Cronossistema e Progresso do desenvolvimento de Talentos
Bronfenbrenner e Morris (2006), considerando as mudanças e a instabilidade dos principais ambientes em que as competências e caráter humanos são modelados, incluem, no MB, o cronossistema, que permite examinar as mudanças e continuidades ao longo do curso de vida e sua influência sobre o desenvolvimento humano. O cronossistema representa um aspecto chave do modelo de Bronfenbrenner, já que transcende a dimensão pessoas, incluindo a história da sociedade. O autor define o cronossistema como a mudança ou consistência ao longo do tempo, das características da pessoa e do ambiente em que essa pessoa vive (BRONFENBRENNER, 1992) e é constituído por três níveis: microtempo; mesotempo; e macrotempo (NARVAZ; KOLLER, 2004). Já o IMTD utiliza a variável tempo ao descrever o processo de desenvolvimento de talentos considera o progresso dos D&T como uma série de fases organizadas numa trajetória de desenvolvimento de longo prazo marcada por uma série de transformações mais ou menos cruciais (GAGNÉ, 2013a). O IMTD se concentra nas duas primeiras dimensões cronológicas (microtempo e mesotempo). Por sua vez, o MB dedica atenção especial ao macrotempo, que se refere às mudanças de expectativas e eventos na sociedade em geral dentro e através das gerações (BRONFENBRENNER; MORRIS, 2006), considerando os símbolos, práticas, atividades e instrumentos desde uma perspectiva tanto sincrónica, quanto diacrónica. Assim, ambos se mostram complementares.
Considerações Finais
MB e IMTD possuem vários elementos convergentes. Todavia, como evidenciado na revisão sistemática de Abad e Barbosa (2019), pouca atenção tem sido dada a essas interfaces. Em síntese, as articulações entre os modelos centram-se em três eixos: 1) Processos Proximais e processo de desenvolvimento de Talentos; 2) Características Pessoais e catalisadores intrapessoais; 3) cronossistema e progresso temporal do desenvolvimento de talentos.

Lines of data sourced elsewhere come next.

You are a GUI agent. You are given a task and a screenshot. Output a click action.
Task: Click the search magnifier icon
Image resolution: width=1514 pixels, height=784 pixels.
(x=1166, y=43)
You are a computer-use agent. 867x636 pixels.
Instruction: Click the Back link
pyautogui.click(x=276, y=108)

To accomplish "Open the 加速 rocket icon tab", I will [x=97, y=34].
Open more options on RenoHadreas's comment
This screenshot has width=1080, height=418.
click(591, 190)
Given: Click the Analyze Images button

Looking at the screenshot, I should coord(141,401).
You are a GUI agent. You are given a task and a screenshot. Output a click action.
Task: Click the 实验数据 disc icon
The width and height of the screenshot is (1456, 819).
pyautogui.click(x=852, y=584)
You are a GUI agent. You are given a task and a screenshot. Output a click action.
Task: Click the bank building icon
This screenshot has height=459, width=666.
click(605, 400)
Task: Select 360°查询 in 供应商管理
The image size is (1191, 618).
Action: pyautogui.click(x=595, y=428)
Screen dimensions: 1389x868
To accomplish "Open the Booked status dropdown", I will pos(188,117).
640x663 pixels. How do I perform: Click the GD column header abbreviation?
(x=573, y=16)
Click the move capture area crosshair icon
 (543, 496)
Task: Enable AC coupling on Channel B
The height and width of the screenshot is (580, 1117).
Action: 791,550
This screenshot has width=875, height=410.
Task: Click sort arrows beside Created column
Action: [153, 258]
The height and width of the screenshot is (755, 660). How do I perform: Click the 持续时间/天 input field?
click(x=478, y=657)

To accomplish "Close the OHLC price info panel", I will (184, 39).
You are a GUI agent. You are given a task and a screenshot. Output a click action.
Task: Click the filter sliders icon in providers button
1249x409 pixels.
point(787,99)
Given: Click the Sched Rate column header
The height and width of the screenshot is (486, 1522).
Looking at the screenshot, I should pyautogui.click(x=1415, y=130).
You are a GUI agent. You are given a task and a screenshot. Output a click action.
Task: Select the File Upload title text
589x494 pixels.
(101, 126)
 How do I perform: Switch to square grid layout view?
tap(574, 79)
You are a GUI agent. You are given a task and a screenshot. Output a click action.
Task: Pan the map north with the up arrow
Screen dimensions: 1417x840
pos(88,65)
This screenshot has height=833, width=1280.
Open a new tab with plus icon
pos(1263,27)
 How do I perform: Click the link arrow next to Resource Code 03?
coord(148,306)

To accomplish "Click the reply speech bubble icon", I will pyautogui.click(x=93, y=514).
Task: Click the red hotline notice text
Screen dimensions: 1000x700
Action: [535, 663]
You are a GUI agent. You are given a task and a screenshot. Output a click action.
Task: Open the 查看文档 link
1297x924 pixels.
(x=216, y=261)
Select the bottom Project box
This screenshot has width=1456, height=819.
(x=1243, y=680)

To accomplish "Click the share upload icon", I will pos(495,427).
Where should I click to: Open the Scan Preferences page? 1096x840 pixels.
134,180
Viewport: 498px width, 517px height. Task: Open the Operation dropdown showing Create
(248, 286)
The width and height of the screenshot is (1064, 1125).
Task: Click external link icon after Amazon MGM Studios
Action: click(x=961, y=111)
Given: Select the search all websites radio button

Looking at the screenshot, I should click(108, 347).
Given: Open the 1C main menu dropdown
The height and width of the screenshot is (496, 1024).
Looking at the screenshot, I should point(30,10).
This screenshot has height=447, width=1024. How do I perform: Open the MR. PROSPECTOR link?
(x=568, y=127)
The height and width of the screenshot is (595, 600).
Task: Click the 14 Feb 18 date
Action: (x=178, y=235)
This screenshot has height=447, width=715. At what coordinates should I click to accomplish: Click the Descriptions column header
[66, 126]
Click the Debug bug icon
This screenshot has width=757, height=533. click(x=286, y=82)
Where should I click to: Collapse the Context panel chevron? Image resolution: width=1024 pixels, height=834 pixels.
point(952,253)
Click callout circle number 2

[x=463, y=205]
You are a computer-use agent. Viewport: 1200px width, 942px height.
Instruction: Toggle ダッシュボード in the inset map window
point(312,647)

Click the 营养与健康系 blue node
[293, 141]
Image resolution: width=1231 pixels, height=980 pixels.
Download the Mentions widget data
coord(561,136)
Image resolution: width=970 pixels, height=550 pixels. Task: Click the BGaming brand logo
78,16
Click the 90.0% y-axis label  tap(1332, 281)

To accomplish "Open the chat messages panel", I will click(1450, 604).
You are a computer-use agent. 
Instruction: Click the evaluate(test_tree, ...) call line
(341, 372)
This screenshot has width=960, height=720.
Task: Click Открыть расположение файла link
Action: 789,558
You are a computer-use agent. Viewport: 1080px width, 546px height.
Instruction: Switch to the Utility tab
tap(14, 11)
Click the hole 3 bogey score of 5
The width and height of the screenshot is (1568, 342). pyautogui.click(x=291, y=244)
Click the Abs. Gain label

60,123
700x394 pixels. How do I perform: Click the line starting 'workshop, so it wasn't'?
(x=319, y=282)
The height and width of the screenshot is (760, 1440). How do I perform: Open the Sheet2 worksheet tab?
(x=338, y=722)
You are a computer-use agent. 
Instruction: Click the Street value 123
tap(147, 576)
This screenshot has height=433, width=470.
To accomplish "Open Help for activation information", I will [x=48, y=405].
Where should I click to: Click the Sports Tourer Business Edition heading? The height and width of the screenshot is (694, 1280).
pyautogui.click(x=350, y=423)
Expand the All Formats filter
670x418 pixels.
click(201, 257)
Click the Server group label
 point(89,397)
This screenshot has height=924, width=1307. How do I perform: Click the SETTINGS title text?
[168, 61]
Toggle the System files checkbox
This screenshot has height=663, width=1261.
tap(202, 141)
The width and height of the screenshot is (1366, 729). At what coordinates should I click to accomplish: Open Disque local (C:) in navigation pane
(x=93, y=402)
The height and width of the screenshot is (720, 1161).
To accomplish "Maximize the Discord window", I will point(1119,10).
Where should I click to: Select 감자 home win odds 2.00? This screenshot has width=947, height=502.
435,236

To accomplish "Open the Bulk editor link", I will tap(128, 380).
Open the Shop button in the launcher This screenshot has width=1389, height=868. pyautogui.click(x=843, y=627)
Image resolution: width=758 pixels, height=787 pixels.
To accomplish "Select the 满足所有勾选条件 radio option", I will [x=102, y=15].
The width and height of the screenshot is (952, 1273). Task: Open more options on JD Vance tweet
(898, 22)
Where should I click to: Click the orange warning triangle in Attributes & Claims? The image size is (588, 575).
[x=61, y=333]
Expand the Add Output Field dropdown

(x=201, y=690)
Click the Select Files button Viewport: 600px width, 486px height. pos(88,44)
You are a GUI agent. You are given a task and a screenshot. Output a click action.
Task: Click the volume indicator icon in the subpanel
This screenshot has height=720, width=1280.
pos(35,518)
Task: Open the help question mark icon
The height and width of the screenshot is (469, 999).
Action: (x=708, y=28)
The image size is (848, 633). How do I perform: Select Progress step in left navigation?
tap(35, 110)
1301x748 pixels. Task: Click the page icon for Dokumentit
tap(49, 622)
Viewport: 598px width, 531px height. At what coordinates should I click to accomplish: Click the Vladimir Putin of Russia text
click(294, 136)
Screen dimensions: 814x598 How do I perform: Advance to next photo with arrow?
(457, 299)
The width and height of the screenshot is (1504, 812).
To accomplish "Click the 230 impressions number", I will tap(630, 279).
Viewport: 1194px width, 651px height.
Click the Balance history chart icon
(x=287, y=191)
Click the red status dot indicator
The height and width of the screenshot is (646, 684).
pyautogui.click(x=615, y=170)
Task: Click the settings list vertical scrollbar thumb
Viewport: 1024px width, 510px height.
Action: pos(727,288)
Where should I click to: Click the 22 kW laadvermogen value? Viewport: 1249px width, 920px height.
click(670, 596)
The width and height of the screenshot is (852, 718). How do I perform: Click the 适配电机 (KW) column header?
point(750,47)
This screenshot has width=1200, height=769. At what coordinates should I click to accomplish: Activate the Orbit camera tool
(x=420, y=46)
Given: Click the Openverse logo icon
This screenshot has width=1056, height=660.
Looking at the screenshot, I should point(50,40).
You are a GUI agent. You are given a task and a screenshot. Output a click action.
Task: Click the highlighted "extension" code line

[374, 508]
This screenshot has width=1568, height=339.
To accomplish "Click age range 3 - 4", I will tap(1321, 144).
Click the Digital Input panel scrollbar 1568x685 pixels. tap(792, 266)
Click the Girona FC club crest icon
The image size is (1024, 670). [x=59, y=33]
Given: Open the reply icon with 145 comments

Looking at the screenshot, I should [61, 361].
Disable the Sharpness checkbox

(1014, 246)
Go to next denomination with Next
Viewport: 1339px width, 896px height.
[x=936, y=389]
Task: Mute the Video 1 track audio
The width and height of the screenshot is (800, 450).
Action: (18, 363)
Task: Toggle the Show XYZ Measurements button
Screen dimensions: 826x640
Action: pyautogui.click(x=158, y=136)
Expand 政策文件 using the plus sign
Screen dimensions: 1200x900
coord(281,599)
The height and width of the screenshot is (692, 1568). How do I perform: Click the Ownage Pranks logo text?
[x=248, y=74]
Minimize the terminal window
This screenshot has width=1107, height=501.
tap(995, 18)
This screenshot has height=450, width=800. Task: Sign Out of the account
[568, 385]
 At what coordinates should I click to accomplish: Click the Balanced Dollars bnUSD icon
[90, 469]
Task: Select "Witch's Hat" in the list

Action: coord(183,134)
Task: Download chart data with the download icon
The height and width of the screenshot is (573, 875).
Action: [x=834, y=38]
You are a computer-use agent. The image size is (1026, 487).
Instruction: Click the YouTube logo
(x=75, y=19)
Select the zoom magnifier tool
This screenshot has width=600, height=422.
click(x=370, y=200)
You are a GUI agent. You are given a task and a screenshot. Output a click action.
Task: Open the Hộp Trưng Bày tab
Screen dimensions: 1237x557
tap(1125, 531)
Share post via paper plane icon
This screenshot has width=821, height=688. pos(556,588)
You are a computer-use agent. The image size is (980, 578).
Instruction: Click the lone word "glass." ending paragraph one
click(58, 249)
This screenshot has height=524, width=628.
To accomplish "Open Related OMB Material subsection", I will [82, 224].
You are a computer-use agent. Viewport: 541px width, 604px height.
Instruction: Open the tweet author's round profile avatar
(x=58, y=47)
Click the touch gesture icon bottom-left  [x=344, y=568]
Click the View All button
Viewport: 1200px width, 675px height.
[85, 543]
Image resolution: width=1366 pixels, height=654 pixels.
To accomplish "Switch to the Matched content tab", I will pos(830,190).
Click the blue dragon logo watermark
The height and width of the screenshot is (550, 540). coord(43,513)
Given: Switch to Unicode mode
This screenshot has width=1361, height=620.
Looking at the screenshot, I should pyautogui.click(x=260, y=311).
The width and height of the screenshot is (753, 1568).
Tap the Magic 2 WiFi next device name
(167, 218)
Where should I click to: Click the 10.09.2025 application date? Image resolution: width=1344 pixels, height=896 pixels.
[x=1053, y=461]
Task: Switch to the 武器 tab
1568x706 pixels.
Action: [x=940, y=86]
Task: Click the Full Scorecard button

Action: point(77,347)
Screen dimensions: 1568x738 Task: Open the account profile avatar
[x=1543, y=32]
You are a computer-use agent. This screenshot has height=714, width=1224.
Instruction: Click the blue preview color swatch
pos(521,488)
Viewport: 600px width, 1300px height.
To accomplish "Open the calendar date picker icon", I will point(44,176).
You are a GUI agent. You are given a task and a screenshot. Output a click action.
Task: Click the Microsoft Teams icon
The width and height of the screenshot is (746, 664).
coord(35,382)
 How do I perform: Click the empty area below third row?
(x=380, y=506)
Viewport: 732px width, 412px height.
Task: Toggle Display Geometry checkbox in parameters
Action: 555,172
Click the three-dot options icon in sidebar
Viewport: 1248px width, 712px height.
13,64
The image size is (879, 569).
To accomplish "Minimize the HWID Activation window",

Essas articulações são decorrentes da inter-relação entre as dimensões individual, social e cultural no processo de desenvolvimento humano. Por conseguinte, ressalta-se a importância de estudar os processos de desenvolvimento normativo e idiossincrático em um modelo integrado, que contribua para uma visão mais crítica e abrangente na indicação, identificação e desenvolvimento de D&T.
Considera-se, também, que o MB completa e robustece o modelo de Gagné, ao considerar as mudanças nas sociedades e ao longo de gerações (macrotempo); fatores vitais para entender o processo de desenvolvimento de D&T tanto por uma perspectiva sincrônica, quanto um prisma diacrônico. Ademais, parafraseando a Vygotsky (1998), complementa-se que o homem, ao alterar o meio ambiente, modifica sua própria natureza humana. Assim, o desenvolvimento social e tecnológico é produto e produtor de D&T.